__STATED PROBLEM__
Reproduce the data lines starting at the line containing "Given: Click the 选填 optional marker text" and ending at the line containing "point(932,16)", swapping "threshold" for "limit" and keeping everything else the same.

__MATERIAL PROVIDED__
>>>

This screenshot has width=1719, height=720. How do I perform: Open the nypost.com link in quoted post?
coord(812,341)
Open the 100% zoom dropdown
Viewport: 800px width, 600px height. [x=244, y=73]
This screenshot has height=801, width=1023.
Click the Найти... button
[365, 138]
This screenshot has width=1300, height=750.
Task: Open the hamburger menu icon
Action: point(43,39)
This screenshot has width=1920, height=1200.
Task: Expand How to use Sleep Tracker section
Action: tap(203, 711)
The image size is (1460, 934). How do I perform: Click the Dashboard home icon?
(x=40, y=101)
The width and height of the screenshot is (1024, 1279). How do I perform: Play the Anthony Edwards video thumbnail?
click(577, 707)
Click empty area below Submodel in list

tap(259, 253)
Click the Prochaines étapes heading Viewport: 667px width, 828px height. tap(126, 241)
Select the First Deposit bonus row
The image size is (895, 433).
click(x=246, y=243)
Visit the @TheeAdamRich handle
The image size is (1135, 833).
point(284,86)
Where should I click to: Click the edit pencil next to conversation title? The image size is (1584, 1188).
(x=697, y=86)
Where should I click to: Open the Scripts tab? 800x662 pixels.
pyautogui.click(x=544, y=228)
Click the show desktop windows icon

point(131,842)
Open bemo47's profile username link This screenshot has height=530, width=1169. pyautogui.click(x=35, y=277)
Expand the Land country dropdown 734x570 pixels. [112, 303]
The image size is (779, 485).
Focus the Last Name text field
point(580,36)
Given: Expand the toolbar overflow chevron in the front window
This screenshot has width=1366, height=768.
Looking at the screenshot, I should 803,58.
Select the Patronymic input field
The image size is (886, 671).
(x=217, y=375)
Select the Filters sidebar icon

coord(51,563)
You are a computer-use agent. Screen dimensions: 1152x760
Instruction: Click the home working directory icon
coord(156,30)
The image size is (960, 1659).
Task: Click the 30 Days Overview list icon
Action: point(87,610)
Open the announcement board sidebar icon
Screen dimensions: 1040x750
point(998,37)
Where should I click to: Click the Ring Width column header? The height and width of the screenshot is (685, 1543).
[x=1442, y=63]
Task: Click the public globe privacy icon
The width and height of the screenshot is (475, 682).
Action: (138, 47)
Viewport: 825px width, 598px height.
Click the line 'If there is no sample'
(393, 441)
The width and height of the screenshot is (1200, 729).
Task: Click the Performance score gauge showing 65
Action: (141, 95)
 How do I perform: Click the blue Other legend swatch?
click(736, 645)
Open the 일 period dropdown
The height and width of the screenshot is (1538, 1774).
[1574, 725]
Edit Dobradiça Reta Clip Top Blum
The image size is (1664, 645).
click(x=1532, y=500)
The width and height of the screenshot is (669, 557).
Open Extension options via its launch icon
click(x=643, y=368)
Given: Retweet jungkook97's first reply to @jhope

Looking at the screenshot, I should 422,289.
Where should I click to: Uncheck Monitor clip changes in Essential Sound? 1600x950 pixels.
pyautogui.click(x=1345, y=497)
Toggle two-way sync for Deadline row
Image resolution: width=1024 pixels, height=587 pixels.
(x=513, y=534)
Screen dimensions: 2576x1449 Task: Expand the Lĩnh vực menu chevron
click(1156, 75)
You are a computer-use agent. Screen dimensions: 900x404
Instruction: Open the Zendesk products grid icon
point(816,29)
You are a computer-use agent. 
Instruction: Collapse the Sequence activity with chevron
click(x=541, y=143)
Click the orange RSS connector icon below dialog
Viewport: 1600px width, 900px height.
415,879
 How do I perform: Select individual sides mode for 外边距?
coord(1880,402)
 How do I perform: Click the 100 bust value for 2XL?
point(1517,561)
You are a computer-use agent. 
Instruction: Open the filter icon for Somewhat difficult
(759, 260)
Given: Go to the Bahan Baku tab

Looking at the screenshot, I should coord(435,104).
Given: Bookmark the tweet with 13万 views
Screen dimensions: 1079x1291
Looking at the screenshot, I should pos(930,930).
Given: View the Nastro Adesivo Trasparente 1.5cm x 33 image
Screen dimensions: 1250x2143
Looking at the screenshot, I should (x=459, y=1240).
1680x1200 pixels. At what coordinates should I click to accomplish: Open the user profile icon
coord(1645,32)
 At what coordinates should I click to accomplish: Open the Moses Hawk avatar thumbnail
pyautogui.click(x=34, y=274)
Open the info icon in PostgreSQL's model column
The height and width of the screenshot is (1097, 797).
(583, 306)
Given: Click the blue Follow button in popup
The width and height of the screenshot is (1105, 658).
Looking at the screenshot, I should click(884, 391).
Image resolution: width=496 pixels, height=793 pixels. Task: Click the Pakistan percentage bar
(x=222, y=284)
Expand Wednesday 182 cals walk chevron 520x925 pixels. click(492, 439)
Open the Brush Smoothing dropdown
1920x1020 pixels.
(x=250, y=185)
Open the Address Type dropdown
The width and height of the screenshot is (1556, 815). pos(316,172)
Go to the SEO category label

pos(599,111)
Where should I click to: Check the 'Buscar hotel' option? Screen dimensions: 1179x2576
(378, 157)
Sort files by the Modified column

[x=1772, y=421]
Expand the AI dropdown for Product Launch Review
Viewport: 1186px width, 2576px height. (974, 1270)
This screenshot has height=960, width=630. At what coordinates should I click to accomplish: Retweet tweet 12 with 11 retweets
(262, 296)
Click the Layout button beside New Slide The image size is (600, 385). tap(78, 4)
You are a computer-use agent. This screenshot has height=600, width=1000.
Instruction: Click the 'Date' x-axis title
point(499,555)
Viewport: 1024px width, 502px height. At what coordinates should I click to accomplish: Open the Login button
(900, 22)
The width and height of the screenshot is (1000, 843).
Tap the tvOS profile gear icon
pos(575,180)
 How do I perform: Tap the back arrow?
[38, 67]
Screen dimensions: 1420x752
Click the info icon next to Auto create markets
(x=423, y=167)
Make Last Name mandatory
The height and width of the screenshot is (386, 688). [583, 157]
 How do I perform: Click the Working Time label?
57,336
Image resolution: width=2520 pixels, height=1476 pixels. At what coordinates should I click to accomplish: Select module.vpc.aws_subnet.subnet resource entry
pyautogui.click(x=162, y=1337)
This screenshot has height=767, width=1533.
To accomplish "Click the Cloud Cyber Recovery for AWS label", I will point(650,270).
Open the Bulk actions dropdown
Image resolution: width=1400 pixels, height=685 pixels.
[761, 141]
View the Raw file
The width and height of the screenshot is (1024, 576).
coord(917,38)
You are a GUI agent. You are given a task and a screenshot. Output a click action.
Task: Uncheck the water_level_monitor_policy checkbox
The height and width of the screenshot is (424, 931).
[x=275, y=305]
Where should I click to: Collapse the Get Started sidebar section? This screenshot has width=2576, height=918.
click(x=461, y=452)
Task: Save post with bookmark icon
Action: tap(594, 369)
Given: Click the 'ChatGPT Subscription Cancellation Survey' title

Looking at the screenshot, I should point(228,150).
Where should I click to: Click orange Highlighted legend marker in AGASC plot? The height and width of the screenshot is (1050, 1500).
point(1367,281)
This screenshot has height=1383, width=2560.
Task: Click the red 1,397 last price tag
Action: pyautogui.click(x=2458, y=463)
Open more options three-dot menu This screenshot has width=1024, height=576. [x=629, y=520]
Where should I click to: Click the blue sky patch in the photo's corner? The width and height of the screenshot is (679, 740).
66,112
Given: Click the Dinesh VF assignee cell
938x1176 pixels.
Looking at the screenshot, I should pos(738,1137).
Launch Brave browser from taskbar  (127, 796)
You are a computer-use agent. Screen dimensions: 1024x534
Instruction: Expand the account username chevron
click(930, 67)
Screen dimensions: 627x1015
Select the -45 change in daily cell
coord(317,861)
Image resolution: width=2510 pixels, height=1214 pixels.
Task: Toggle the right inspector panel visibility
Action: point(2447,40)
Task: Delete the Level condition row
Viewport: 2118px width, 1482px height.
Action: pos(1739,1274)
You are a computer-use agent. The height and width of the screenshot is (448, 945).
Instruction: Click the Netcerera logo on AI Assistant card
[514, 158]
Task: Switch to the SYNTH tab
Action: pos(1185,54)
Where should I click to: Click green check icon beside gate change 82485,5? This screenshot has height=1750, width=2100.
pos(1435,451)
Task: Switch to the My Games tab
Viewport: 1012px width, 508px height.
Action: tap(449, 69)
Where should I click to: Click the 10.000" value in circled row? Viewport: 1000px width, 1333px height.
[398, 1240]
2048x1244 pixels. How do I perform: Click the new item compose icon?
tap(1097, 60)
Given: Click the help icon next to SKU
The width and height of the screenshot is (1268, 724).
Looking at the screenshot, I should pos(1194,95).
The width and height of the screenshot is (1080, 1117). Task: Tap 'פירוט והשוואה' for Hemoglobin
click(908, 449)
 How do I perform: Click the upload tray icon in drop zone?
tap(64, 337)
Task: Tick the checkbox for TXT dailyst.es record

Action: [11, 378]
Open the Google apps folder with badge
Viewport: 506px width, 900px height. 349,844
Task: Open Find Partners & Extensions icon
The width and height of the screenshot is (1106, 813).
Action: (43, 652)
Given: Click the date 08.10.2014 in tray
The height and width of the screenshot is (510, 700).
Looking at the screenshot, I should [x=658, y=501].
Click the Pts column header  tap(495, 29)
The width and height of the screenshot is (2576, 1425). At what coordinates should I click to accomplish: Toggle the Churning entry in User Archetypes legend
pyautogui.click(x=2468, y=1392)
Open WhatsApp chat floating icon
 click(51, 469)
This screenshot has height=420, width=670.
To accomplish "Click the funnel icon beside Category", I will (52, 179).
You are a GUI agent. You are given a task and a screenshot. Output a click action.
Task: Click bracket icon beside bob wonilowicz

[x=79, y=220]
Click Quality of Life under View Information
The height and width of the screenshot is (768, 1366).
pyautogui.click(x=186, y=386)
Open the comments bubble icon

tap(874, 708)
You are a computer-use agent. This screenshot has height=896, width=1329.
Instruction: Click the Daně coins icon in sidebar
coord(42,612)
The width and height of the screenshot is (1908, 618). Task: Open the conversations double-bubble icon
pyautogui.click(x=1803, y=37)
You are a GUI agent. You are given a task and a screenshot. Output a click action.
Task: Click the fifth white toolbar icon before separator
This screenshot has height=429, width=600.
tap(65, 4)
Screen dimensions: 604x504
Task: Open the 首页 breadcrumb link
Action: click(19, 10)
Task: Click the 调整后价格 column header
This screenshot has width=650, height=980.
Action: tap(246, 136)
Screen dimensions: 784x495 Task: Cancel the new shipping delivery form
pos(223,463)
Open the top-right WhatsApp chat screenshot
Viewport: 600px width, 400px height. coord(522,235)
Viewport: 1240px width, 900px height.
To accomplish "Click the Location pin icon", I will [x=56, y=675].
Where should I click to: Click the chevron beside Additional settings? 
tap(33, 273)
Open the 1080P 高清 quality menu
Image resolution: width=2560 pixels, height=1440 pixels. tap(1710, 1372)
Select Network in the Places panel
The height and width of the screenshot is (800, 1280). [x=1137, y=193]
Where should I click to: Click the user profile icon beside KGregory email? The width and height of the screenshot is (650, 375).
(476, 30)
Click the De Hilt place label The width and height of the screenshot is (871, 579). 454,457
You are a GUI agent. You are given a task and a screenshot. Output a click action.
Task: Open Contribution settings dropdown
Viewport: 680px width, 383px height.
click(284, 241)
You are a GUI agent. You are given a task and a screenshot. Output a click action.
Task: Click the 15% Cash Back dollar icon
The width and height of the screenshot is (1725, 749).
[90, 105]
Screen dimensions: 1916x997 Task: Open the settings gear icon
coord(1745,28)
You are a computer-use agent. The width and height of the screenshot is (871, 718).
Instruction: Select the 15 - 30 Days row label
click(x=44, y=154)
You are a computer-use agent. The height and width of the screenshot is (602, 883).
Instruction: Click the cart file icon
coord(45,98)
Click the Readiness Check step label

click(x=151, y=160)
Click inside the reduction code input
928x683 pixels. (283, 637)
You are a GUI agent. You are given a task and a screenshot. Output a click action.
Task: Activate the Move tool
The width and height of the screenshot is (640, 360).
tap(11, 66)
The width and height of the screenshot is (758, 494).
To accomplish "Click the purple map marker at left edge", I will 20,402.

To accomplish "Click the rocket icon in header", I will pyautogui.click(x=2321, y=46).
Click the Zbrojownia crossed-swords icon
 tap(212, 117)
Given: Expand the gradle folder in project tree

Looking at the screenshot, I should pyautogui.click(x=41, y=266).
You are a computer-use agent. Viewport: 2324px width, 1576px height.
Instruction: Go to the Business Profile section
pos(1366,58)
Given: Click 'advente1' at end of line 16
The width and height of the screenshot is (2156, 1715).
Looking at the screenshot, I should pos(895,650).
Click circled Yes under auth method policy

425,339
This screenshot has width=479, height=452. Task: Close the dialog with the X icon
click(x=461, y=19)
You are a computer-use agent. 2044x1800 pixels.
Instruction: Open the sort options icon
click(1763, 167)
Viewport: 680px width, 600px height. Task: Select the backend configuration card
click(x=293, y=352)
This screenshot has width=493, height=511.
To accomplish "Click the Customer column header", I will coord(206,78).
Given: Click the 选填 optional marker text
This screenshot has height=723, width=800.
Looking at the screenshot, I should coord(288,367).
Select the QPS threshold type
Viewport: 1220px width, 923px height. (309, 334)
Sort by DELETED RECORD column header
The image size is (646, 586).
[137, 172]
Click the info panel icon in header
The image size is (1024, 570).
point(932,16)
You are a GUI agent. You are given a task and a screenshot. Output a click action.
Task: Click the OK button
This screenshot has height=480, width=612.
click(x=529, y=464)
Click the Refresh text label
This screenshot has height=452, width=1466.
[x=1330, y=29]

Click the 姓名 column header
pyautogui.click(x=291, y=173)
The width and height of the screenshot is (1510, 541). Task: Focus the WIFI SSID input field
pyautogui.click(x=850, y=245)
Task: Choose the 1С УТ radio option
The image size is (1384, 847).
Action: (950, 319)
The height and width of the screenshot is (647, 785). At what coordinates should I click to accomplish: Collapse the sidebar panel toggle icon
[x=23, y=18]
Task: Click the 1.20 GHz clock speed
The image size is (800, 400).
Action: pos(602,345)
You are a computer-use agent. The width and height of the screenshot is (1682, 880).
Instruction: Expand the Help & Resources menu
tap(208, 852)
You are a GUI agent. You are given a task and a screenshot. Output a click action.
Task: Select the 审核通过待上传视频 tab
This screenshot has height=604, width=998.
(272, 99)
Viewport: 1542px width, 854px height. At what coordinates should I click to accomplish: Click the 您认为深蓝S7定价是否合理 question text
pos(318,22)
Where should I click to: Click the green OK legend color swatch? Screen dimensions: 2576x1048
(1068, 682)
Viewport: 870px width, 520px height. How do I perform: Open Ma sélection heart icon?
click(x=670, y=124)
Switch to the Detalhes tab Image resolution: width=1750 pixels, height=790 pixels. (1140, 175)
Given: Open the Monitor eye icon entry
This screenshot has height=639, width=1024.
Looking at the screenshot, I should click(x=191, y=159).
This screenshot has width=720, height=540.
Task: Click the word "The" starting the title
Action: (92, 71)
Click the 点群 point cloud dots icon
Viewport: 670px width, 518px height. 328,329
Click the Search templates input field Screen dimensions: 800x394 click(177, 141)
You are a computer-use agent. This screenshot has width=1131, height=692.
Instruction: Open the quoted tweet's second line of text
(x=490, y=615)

<<<

__SOLUTION BELOW__
Given: Click the 选填 optional marker text
This screenshot has height=723, width=800.
Looking at the screenshot, I should coord(288,367).
Select the QPS limit type
Viewport: 1220px width, 923px height. (309, 334)
Sort by DELETED RECORD column header
The image size is (646, 586).
[137, 172]
Click the info panel icon in header
The image size is (1024, 570).
point(932,16)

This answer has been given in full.